Does inverse planning applied to Iridium192 high dose rate prostate brachytherapy improve the optimization of the dose afforded by the Paris system?

Abstract

Background and purposeThe purpose of the work is to analyse for 192Ir prostate brachytherapy (BT) some of the different steps in optimizing the dose delivered to the CTV, urethra and rectum. Materials and methodsBetween 07/1998 and 12/2001, 166 patients were treated with 192Ir wires providing a low dose rate, according to the Paris system philosophy and with the 2D version of the treatment planning IsisR. 40–45Gy were delivered after an external beam radiotherapy of 40Gy. The maximum tolerable doses for BT were 25Gy to the anterior third of the rectum on the whole length of the implant (R dose) and 52Gy to the urethra on a 1cm length (Umax). A Umax/CTV dose ratio >1.3 represented a pejorative value as the planned dose of 40–45Gy could not be achieved. On the other side a ratio ≤1.25 was considered optimal and the intermediate values satisfactory.
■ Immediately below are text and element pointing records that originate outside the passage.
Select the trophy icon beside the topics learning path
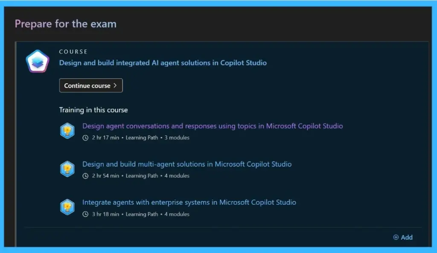The image size is (437, 253). point(67,130)
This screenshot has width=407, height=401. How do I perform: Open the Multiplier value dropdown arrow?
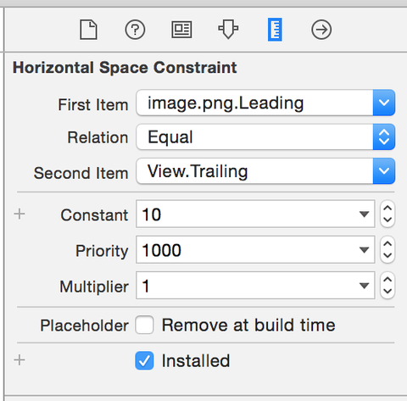click(x=364, y=286)
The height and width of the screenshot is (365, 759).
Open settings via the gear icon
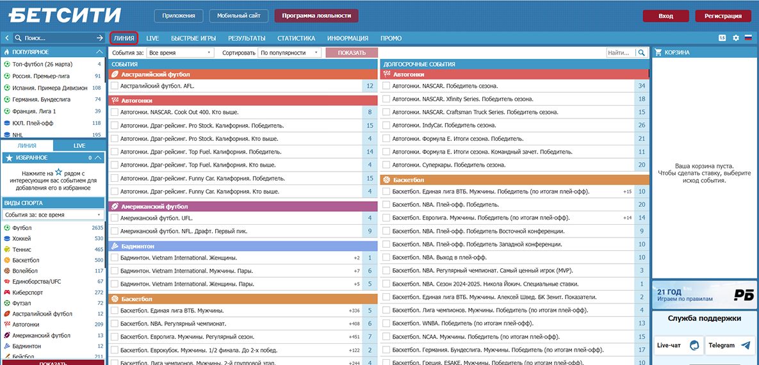[735, 38]
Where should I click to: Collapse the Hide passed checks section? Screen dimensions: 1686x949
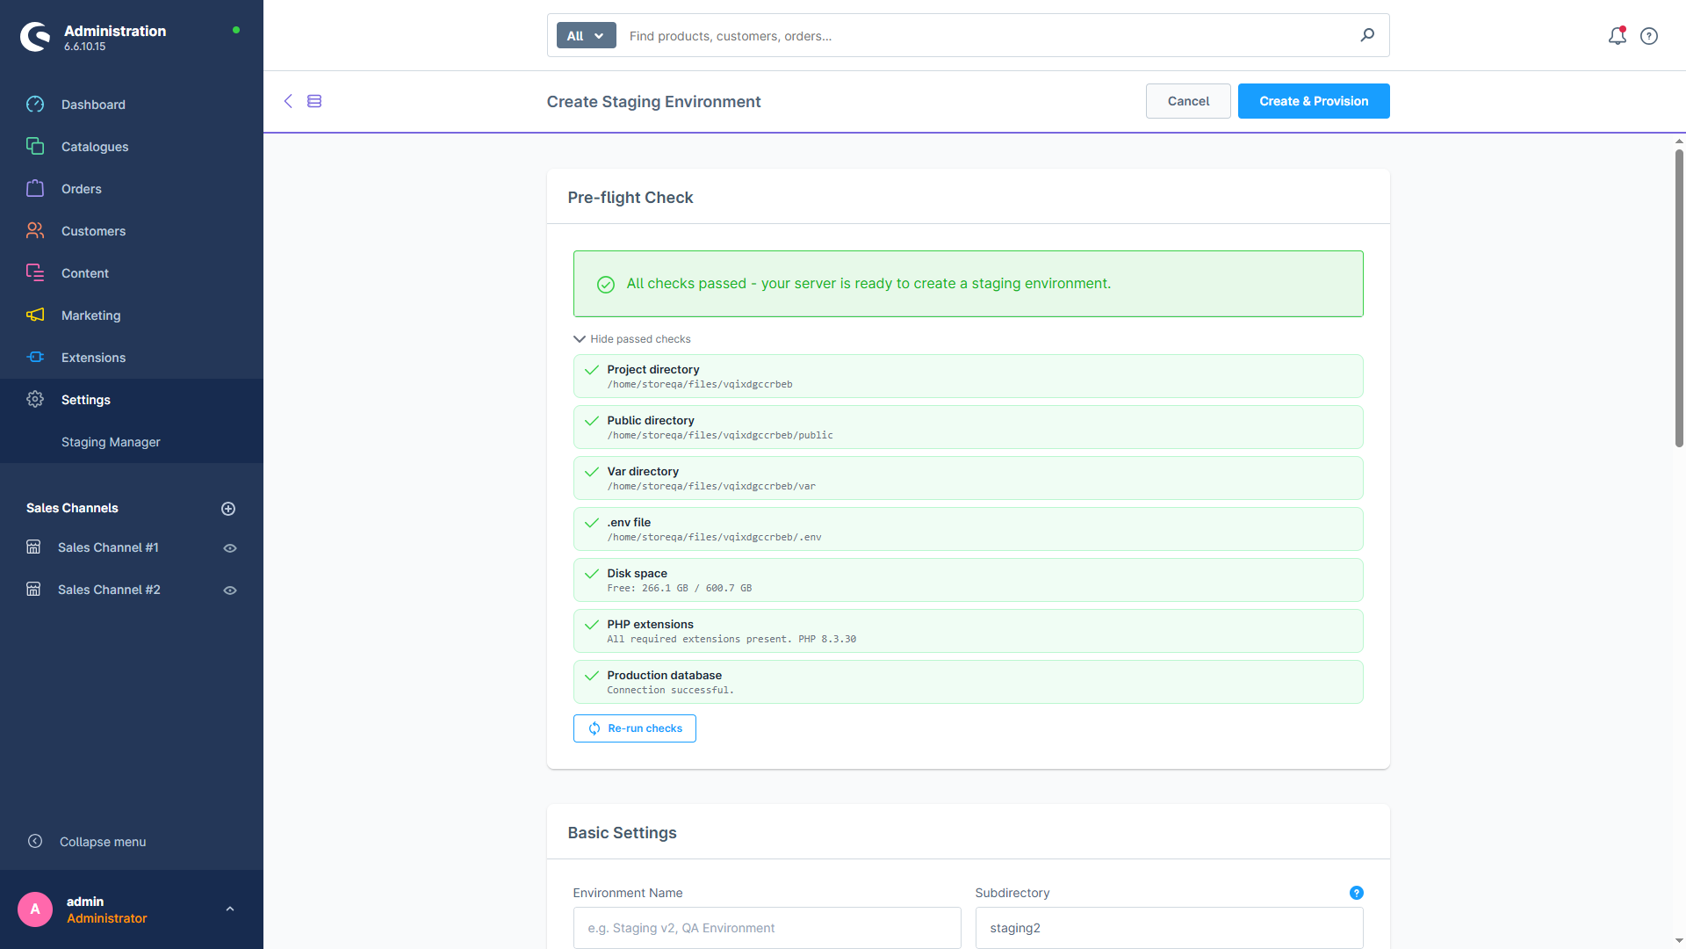(632, 339)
A R/CTV dose ratio <0.55 which is easily obtained was also stated as an optimal situation. From the CT Scan images performed for these implants, a theoretical study investigated the possibilities of complementary optimization afforded by a 3D treatment planning. This work was based on an inverse planning philosophy and a stepping source technology (SST) for high dose rate 192Ir sources. ResultsAt the end of a learning curve reaching a plateau after the first 71 patients, 90% of the implants with 192Ir wires were stated at least satisfactory for a total rate of 82% for the whole population. When the 3D dosimetry for SST was used, the initial values >1.25 decreased significantly with optimization required on CTV contours and additional constraints on urethra while the R/CTV ratio was maintained under 0.55. For initial Umax/CTV >1.3 or >1.25 but ≤1.3 indeed, the mean respective values of 1.41±0.16 and 1.28±0.01 decreased to 1.28±0.24 and 1.17±0.09 (P<0.001), allowing to increase the total dose to the CTV by 4Gy. ConclusionsThe Paris system which assumes a homogeneous distribution of a minimum number of catheters inside the CTV allowed to anticipate a satisfactory dosimetry in 82% of cases. However, this precision rate could be improved until 95% with an optimization approach based on an inverse planning philosophy. These new 3D optimization methods, ideally based on good quality implants at first allow to deliver the highest doses with minimal probability of creating cold spots inside the CTV or unacceptable hot spots outside.